LED signs/ 120 Volts

[joshua17ss2]

I am making a few LED signs and to save on space and power supplies, i wanted to run them off of 120volts ac.

I know that the set up will be 120 v outlet, diode bridge, capacitor, and roughtly 60 leds depending on color and voltage of that color.

I will need more then 60 leds to do the entire sign. so my questions is where do i split the power to set up additional stings of leds.
Do i need to split it before it hits the diode bridge and converts to dc and just include a second diode bridge
or can i split it after it hits the diode bridge, and just add the 2 or 3 sets i will need with just one diode bridge?
thanks for any help

 

[Hero999]

Why not simply use a mains adaptor?

It will hardly use any extra space, a 600mA 12V mains adaptor should be able power all those LEDs with no problem.

 

[joshua17ss2]

i had considered using a 48 volt supply and 12 volt supply, for the size of the sign i wanted to try and keep it very neat as well. 120 can do very large chains of LEDs with only a small resistor. if i went with 12, i could only do groups of 4 and each would need a resistor, it would get messy im figuring upwards of 180 to 200 leds for each of the 2 signs i need to make.

 

[Hero999]

Resistors are cheap, I can buy a box of 100 from my local supplier for 50p, that's US 77c cents.

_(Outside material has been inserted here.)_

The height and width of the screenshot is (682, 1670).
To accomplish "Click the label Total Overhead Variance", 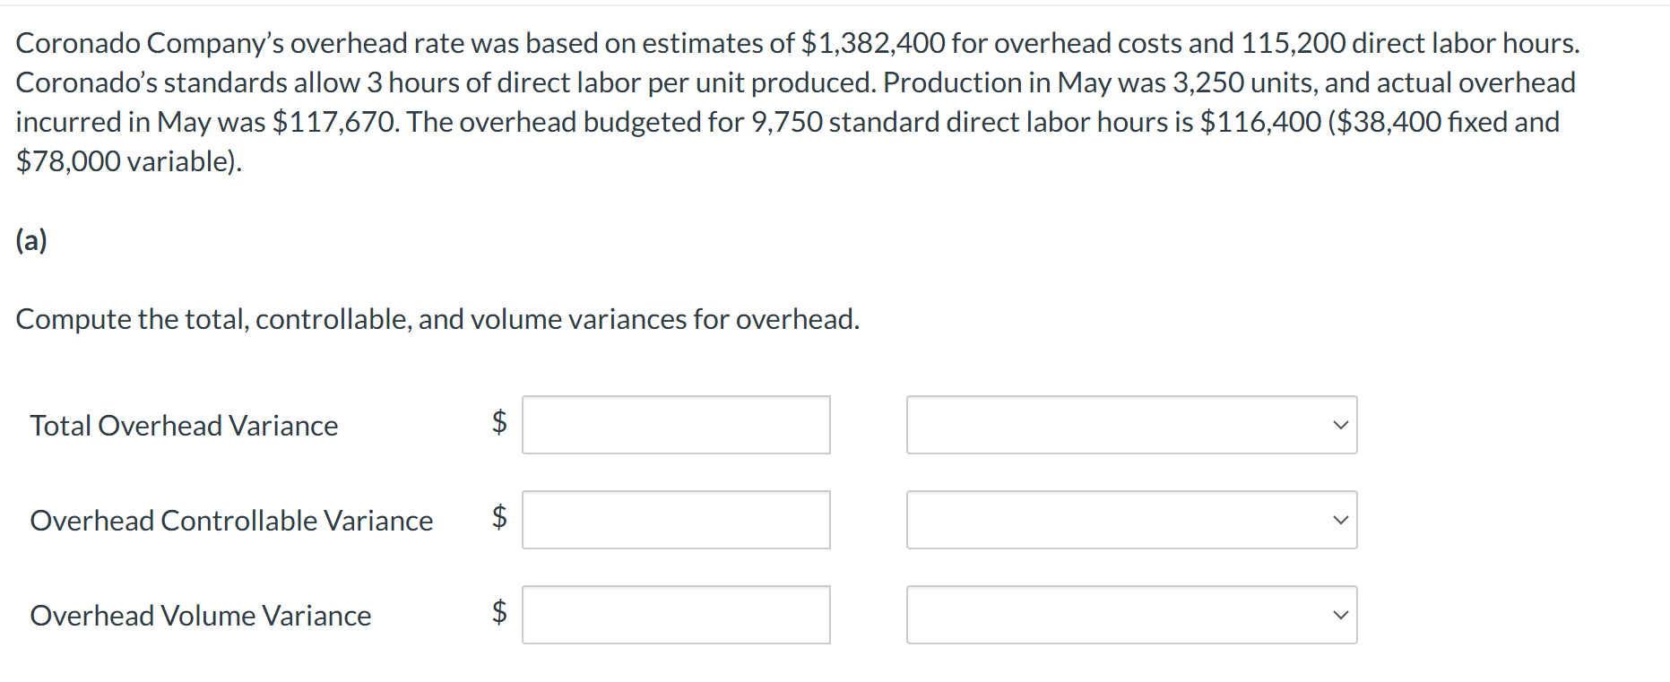I will click(x=184, y=426).
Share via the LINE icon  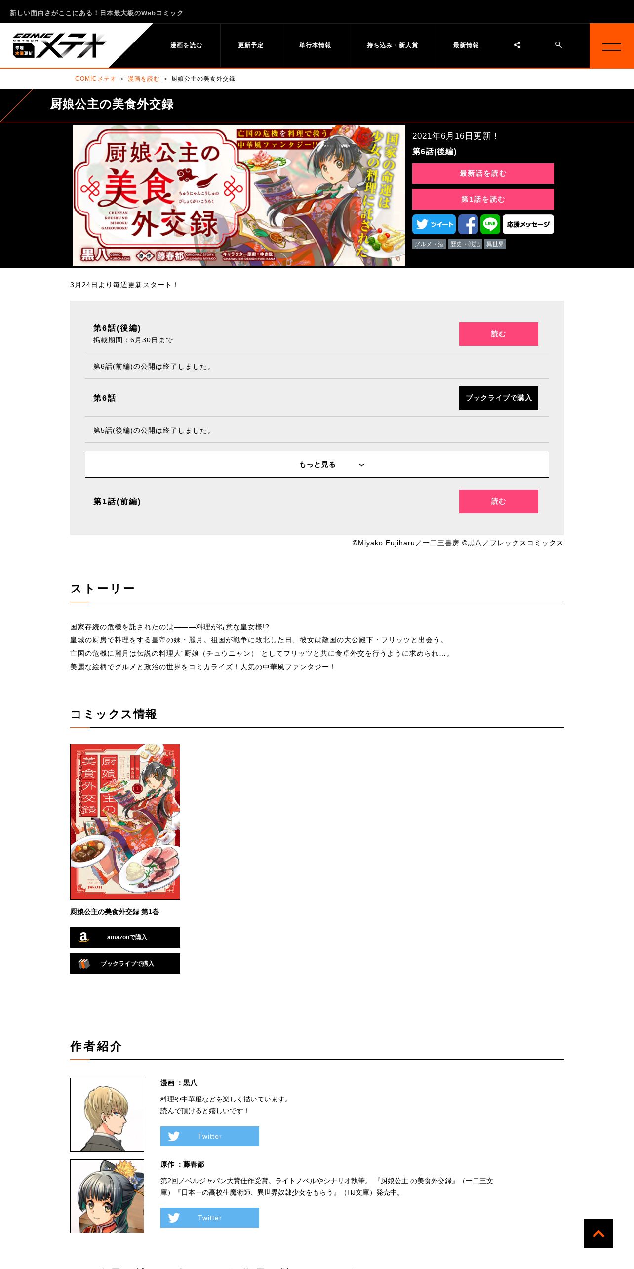click(x=490, y=224)
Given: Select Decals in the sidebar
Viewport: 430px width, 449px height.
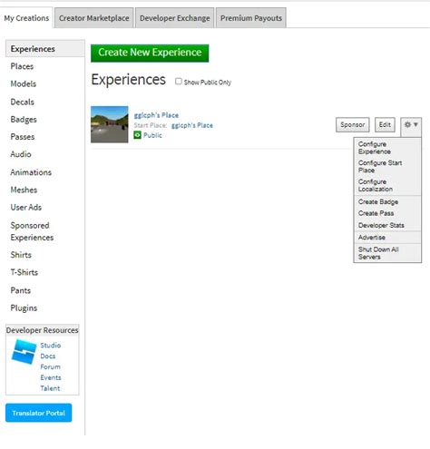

I don't see how connecting them in many stings in parallel will be that messy.

It's certainly much safer to use a DC supply, even at 120VAC, you'll still need more than one string in parallel to power that many LEDs.

 

[tcmtech]

I dont see any problem with using direct line power to run that many LED's I have done it many times when making LED based lights for around the home and for friends.

Here is the basic version of the circuit.

You will need to calculate C1 to supply the correct current for the LED sets based on their total voltage drop and running current and your common line frequency.

R1 can be anywhere from 220 - 1K ohms and C2 should be around 100 uf with a 2x line voltage rating.

 

[Hero999]

I had a feeling you'd say that.

Well there's nothing wrong with that method providing it's build in a proper enclosure, sealed away from moisture and fingers and if it's metallic the appropriate safety earth/ground connections are made.

 

[joshua17ss2]

The enclosure is all plastic and will be hanging high in a window, where it hasent been touched in years and will go on not being touched long after its reinstalled up there. basically moddifying it from a single light bulb to all led for better visability.

For R1 that will get calculated once i have choosen the final colors for the sign mostly red is what im seeing.
For C2 I was planning on using some old disposably camera flash caps. they are rated for 330 volts, and about 80uf

could you supply alittle more info about C1, i wasnt going to include any caps on the mains side of the bridge, but i also dont wana fry leds 60 at a time

thanks

 

[tcmtech]

C1 works as the current limiter or ballast capacitor. your LED's wont last very long without it!

To calculate that you need to know what your line voltage is and what your total voltage drop from all the LED's in series is as well.
After that its (line voltage - LED voltage)/ (amps running current.)

The camera flash capacitors will work well and R1 is just to further smooth out the line ripple that C2 does not take out hence the wide variation in its value.

 

[joshua17ss2]

Well my line voltage will be a standard 120, so i would figure around 116 vac, 60 Hz, im hoping to get the led voltage to drop to almost 0, 47 leds, at 2.5 volts = 117.5, the leds should be running around 25ma.

Digi-Key - P10734-ND (Manufacturer - ECQ-U2A474ML)
Something like that ?

 

[tcmtech]

If you are running that many LED's in series you will only need about 100 Oms of impedance provided by C1 at 60 Hz so that works out to around roughly 26.5 uf.

I would recommend breaking that down into sets of 25 - 30 and using multiple strings of LED's.
With two sets of 30 LED's at 2.5 volts you would get 75 volts.

120 - 75 = 45
45 / .025 = 1800

1800 ohms of impedance at 60 Hz would require a 1.5 uf capacitor. Multiple sets could be powered off of the same rectifier and C2 circuit with proportionally larger values of C1.

3 uf would power two strings of 30 LED's at 25 ma each without problems. Just make sure that R1 on all strings are equal.

 

[joshua17ss2]

how long would the leds last if i were to omit c1 and just wire up 2 or 3 sets inside the display with each on their own rectifier and c2, r1.

one thing i could never wrap my brain around was electronics math. Im gonna check my 48 volt supplys when i get home, i think each is 350 ma, which if i did 10 sets of leds would be a big enought supply to run them all. would i need to add a capacitor across the 48 volt supply + and - to inprove function or smooth it out any ?

 

[tcmtech]

C1 is key to how the circuit works. Without it I doubt your LED's will last more than a few seconds.

They need limited current and will burn themselves out without a current limiting system in place.